Archivo por días: 22 diciembre, 2006

B12

Prosiguen las pruebas y mis visitas de especialidad en especialidad y aunque van saliendo cosas ninguna ha hecho que los médicos tuerzan mucho el morro (que yo es en lo que más me estoy fijando, por si acaso). Hoy por fin me ha visto el neurólogo. Que te citen mediante consulta preferente para el 27 de Enero y que de repente te llamen para el 22 de Diciembre, con lo malos que son estos días, tiene una parte buena y otra por lo menos sospechosa. La buena es que te ven pronto; la menos buena es que te da por pensar que han visto algo gordo. Es lo que pasa por ser hipocondriaco, aunque mi amiga Gloria-hija dice que no, que no soy hipocondriaco sino fatalista. Para el caso, lo mismo.

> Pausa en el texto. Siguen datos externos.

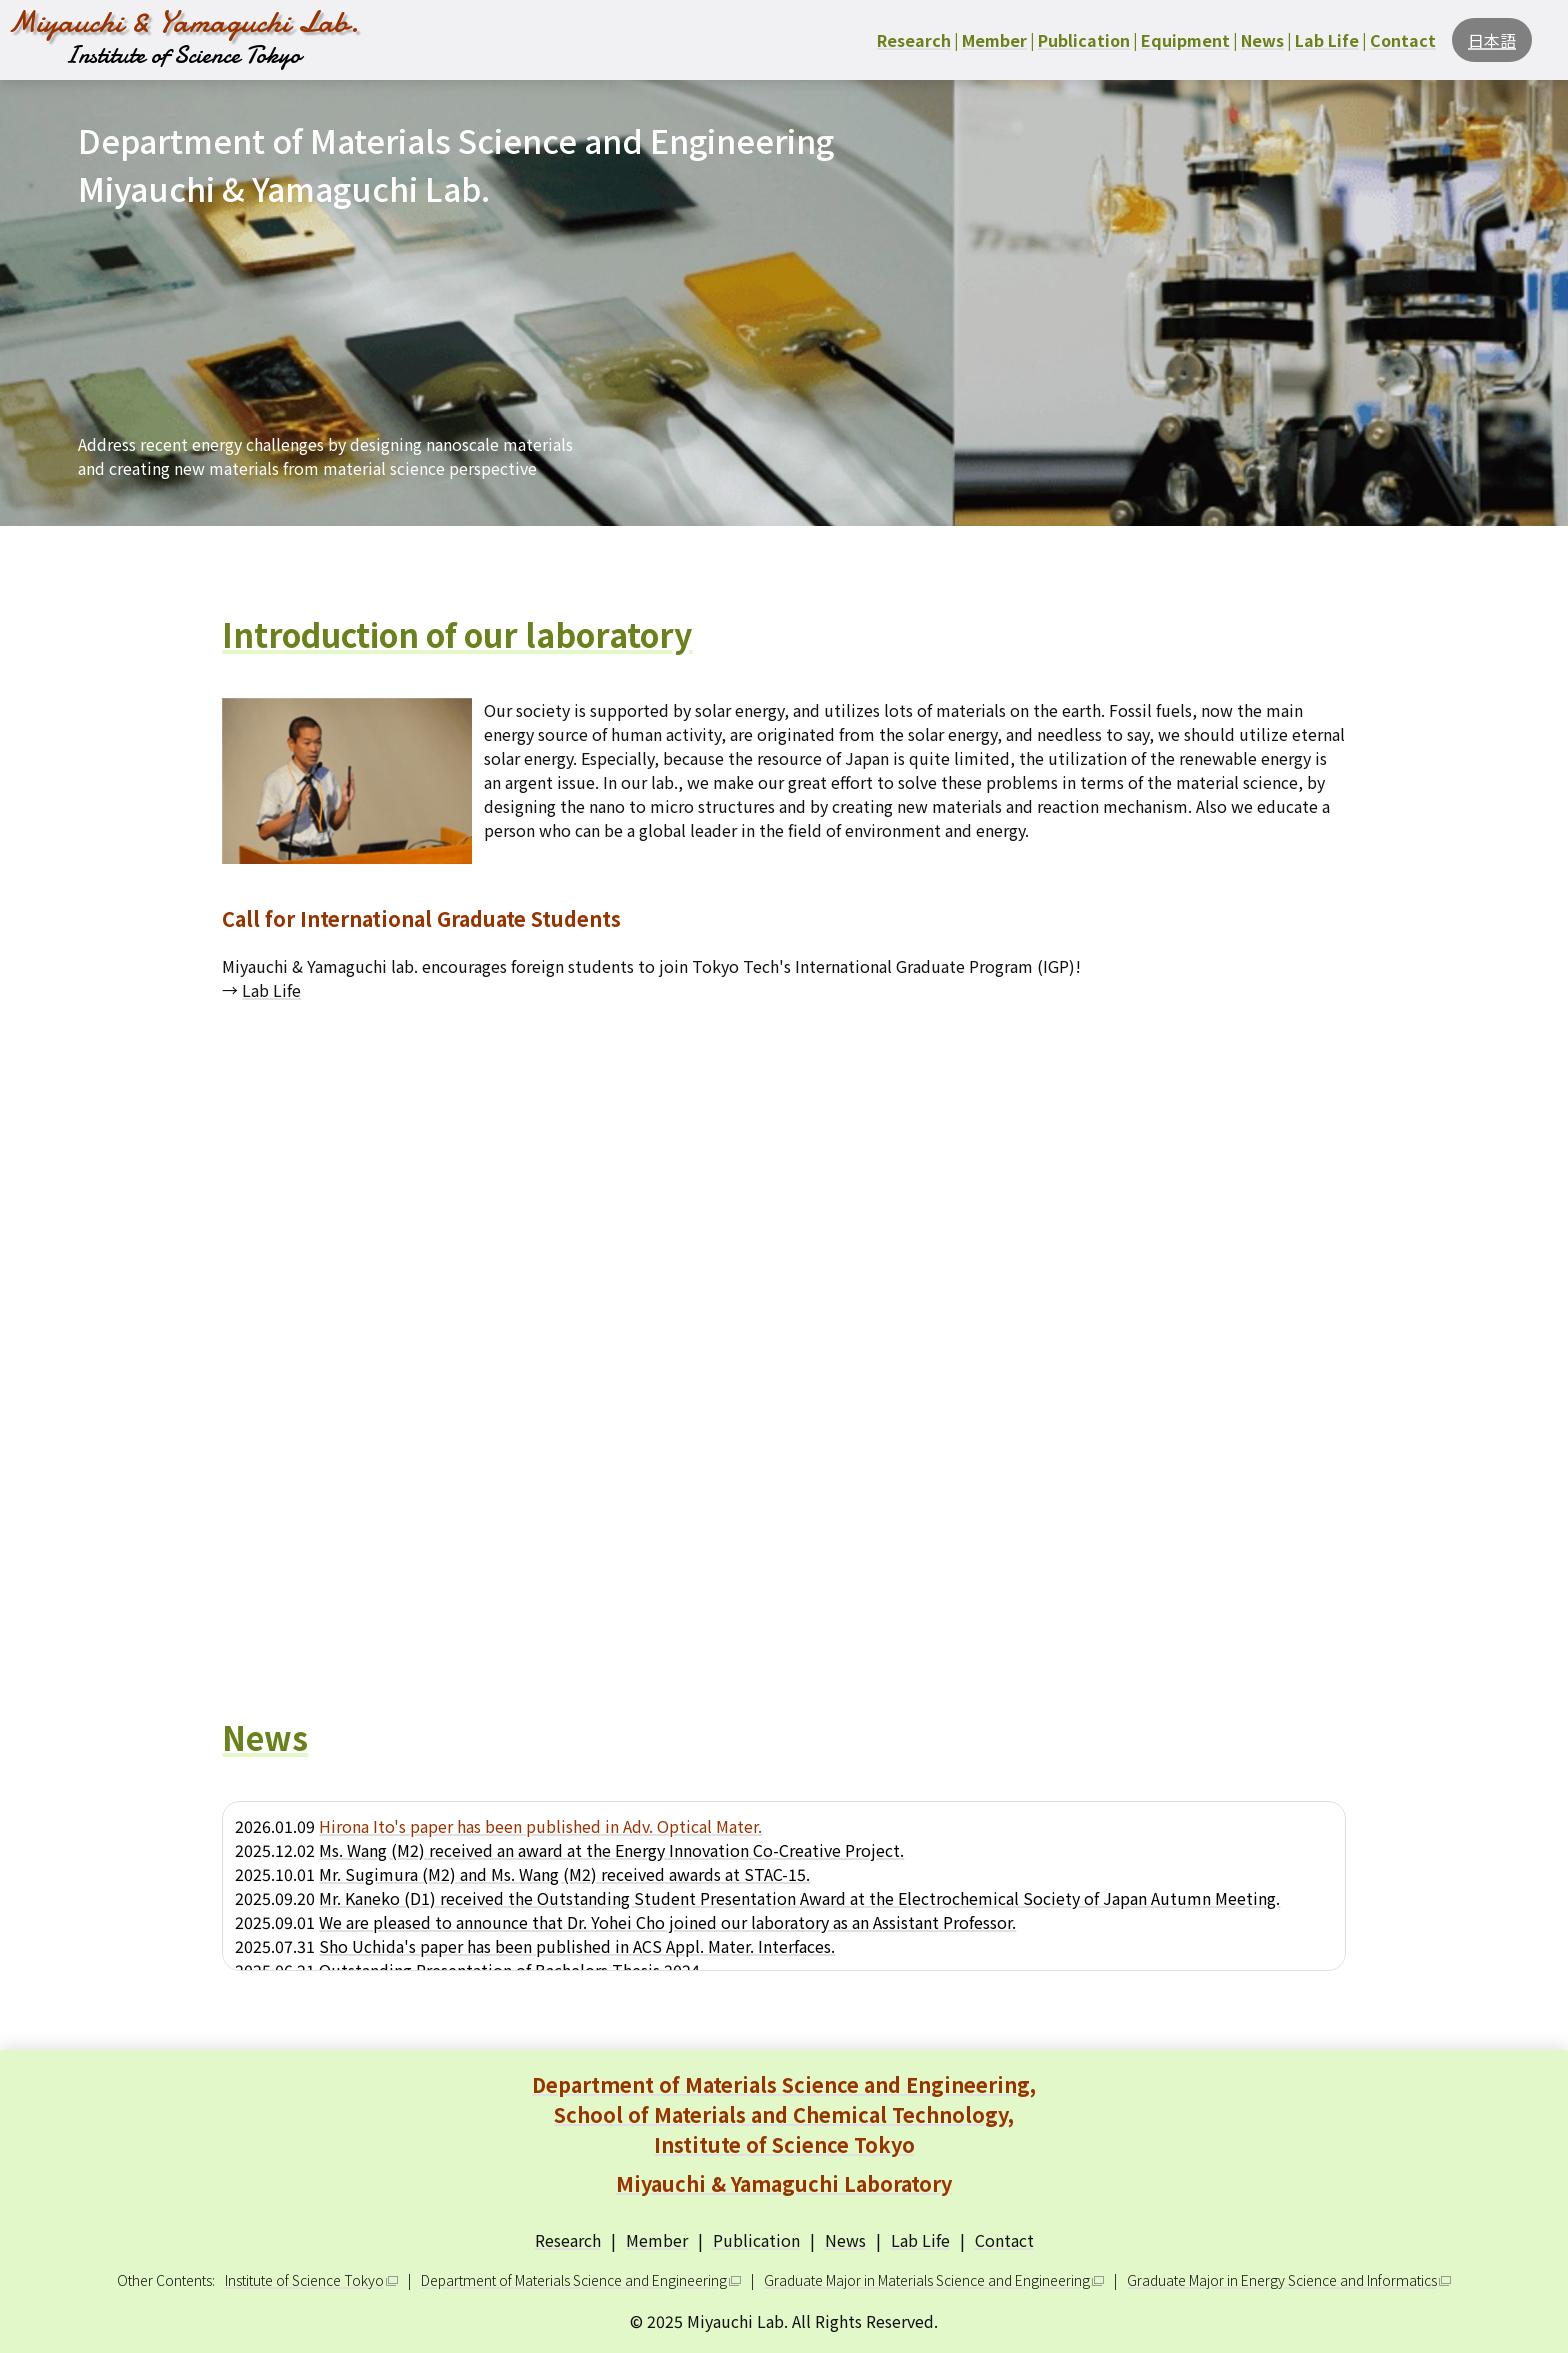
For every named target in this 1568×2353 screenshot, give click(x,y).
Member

El neurólogo ha resultado ser un señor muy raro. No digo yo que no sepa mucho de lo suyo, pero eso no quita para ser muy raro. Eso se ve enseguida. Me ha sometido a un interrogatorio rarísimo y después a unas pruebas físicas de esas que te hacen sentir muy ridículo: que si camine de puntillas, que si camine como si fuera por un alambre de funambulista, que si camine con los brazos extendidos… Luego me ha dicho que le dijera con qué mano se tocaba la nariz y si cerraba el ojo derecho o el izquierdo y, la verdad, ver a un señor tan serio poner esas caras y hacer esas cosas daba un poco de corte. Y luego me ha dado por pensar que igual me despistaba eso y resulta que me equivocaba de dirección diciendo derecha en vez de izquierda y a ver si se montaba una buena.

Pero no.

Dice el neurólogo que tengo déficit de vitamina B12 y eso, al parecer, produce unas neuropatías que encajan con lo que me pasa (hematocrito al margen). Así que ahora hay que tratar el hematocrito alto y le vitamina baja. Yo me he armado de valor y le he preguntado lo que llevaba días esperando preguntar, a saber, si puedo tener “algo malo”. Las comillas son como un eufemismo que todos entendemos. Él ha dicho que hay que hacer pruebas pero que tras la exploración preliminar no tiene la cosa ninguna pinta de que sea “algo malo”. Y entonces, de manera inesperada, ha soltado una frase que ha provocado una breve reunión urgente con mi yo interior. Apoyando la cabeza en las manos entrelazadas ha dicho lo siguiente:

-De todas formas la vida es una enfermedad que concluye siempre con la muerte.

(silencio)

Y mientras el silencio yo me he reunido conmigo mismo y esto es más o menos lo que ha recogido el libro de actas:

EMEJOTA: ¿Ha oído éso?
emejota: lo he oído, lo he oído.
M.J: un poco pedante, ¿no?
m.j: un poco bastante, la verdad.
M.J: ¿Y ahora que hacemos?
m.j: hacer como si nada.
M.J: ¿Hacer como si nada?
m.j: pues claro, es evidente que el hombre se quiere hacer el interesante.
M.J: ¿Y no convendría seguirle la corriente dadas las circunstancias?
m.j: ni hablar. Precisamente por las circunstancias no hay que seguirle la corriente para que no se despiste y siga con los sentidos puestos en mi cogote, que es el suyo también, no lo olvide.
M.J: estoy de acuerdo, pero sigo pensando que me ha parecido un poco pedante.
m.j: yo de momento sigo pensando todavía, que no es poco.

Y esa ha sido la reunión. Cuando he salido de ella el neurólogo escribía algo en unos folios y luego ha rellenado unas solicitudes de pruebas.

Él: ¿Es usted raro para comer?
Yo: soy raro en general.
Él: ¿le resulta raro comer verde?
Yo: me resulta rara la pregunta
Él: que si come lechuga.
Yo: Sí, pero eso no es nada raro.
Él: Pues coma lechuga. Y estas pastillas. Y estas otras.
Yo: ¿las pastillas son raras?
Él: las pastillas son pastillas y están para tomarlas. Nos veremos a principios de Enero si hay algo raro.

El neurólogo es un señor muy raro pero al menos no ha torcido mucho el morro y eso es algo. Eso he estado pensando mientras cenaba una ensalada de lechuga. Las pastillas ya las he tomado.